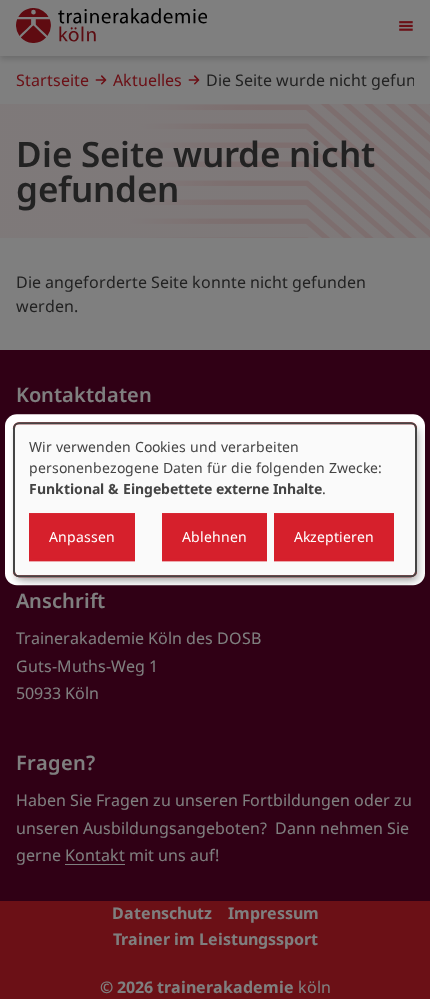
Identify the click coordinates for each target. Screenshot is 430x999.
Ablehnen (214, 536)
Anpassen (82, 536)
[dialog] (215, 500)
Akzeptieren (334, 536)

━━━━

## What to work on
Leave the pictures out and output the rest of the listing exactly.

## Answer section
Identify the click coordinates for each target. Screenshot is 430x999.
Ablehnen (214, 536)
Anpassen (82, 536)
[dialog] (215, 500)
Akzeptieren (334, 536)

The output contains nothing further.